Contrary to previous works that suppress Nuevomexicana/o presence throughout U.S. nuclear history, Nuclear Nuevo México focuses on recovering the voices and stories that have been lost or ignored in the telling of this history. By recuperating these narratives, Myrriah Gómez tells a new story of New Mexico, one in which the nuclear history is not separate from the collective colonial history of Nuevo México but instead demonstrates how earlier eras of settler colonialism laid the foundation for nuclear colonialism in New Mexico.
Gómez examines the experiences of Nuevomexicanas/os who have been impacted by the nuclear industrial complex, both the weapons industry and the commercial industry.
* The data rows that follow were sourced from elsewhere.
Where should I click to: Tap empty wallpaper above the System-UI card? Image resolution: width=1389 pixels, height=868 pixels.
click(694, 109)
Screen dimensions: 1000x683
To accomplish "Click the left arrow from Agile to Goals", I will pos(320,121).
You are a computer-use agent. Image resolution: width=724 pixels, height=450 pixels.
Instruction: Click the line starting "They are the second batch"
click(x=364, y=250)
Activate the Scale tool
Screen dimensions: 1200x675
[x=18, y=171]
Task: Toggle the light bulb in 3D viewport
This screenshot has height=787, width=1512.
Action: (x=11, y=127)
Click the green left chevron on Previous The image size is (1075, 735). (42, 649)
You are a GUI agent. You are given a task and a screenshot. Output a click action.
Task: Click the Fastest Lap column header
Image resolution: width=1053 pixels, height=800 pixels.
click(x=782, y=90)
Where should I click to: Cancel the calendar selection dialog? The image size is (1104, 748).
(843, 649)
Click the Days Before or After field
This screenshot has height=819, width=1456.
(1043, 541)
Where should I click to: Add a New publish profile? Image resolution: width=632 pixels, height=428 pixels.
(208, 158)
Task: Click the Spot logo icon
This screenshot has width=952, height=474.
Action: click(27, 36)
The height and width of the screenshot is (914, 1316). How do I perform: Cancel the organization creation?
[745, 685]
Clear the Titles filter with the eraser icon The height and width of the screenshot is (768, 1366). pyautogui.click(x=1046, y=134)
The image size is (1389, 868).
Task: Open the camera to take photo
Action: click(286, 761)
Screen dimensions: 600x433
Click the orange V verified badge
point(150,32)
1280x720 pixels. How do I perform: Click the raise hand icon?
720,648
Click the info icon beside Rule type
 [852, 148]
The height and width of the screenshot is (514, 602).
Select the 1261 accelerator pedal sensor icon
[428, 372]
Gómez argues that Los Alamos was created as a racist project that targeted poor and working-class Nuevomexicana/o farming families, along with their Pueblo neighbors, to create a nuclear empire. The resulting imperialism has left a legacy of disease and distress throughout New Mexico that continues today.
About the Author
Myrriah Gómez is a Nuevomexicana from the Pojoaque Valley. She is an assistant professor in the Honors College at the University of New Mexico.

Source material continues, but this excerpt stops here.